— RECORDS FOR PROCESSING —
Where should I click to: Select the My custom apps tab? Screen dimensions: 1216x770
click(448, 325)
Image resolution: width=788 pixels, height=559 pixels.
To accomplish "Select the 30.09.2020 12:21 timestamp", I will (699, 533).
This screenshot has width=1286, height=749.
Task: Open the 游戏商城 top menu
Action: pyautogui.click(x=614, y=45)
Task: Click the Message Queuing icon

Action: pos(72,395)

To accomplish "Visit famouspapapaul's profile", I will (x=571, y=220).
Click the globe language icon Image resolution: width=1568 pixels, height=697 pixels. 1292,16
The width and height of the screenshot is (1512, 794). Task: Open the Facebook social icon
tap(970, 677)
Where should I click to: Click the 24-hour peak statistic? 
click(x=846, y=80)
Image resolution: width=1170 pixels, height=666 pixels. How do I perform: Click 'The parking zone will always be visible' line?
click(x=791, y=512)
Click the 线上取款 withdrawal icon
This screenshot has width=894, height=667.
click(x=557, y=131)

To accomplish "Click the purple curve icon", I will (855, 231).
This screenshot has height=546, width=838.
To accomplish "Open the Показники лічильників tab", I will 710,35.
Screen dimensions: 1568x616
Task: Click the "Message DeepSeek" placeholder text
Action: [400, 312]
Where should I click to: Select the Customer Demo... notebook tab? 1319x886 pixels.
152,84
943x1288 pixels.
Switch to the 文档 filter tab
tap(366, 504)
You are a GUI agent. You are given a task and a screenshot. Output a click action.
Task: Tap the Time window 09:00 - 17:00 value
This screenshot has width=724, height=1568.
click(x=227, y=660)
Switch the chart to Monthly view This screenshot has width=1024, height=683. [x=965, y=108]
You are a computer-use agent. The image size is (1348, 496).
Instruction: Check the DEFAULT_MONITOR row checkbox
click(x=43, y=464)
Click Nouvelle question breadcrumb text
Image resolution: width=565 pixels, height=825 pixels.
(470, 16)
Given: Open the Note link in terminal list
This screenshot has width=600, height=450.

— DIRECTIONS FOR THIS TASK —
Write out all records exactly, keeping every detail.

— SOLUTION —
Where should I click to: Select the My custom apps tab? Screen dimensions: 1216x770
click(448, 325)
Image resolution: width=788 pixels, height=559 pixels.
To accomplish "Select the 30.09.2020 12:21 timestamp", I will (699, 533).
This screenshot has width=1286, height=749.
Task: Open the 游戏商城 top menu
Action: pyautogui.click(x=614, y=45)
Task: Click the Message Queuing icon

Action: pos(72,395)

To accomplish "Visit famouspapapaul's profile", I will (x=571, y=220).
Click the globe language icon Image resolution: width=1568 pixels, height=697 pixels. 1292,16
The width and height of the screenshot is (1512, 794). Task: Open the Facebook social icon
tap(970, 677)
Where should I click to: Click the 24-hour peak statistic? 
click(x=846, y=80)
Image resolution: width=1170 pixels, height=666 pixels. How do I perform: Click 'The parking zone will always be visible' line?
click(x=791, y=512)
Click the 线上取款 withdrawal icon
This screenshot has width=894, height=667.
click(x=557, y=131)

To accomplish "Click the purple curve icon", I will (855, 231).
This screenshot has height=546, width=838.
To accomplish "Open the Показники лічильників tab", I will 710,35.
Screen dimensions: 1568x616
Task: Click the "Message DeepSeek" placeholder text
Action: [400, 312]
Where should I click to: Select the Customer Demo... notebook tab? 1319x886 pixels.
152,84
943x1288 pixels.
Switch to the 文档 filter tab
tap(366, 504)
You are a GUI agent. You are given a task and a screenshot. Output a click action.
Task: Tap the Time window 09:00 - 17:00 value
This screenshot has width=724, height=1568.
click(x=227, y=660)
Switch the chart to Monthly view This screenshot has width=1024, height=683. [x=965, y=108]
You are a computer-use agent. The image size is (1348, 496).
Instruction: Check the DEFAULT_MONITOR row checkbox
click(x=43, y=464)
Click Nouvelle question breadcrumb text
Image resolution: width=565 pixels, height=825 pixels.
(470, 16)
Given: Open the Note link in terminal list
This screenshot has width=600, height=450.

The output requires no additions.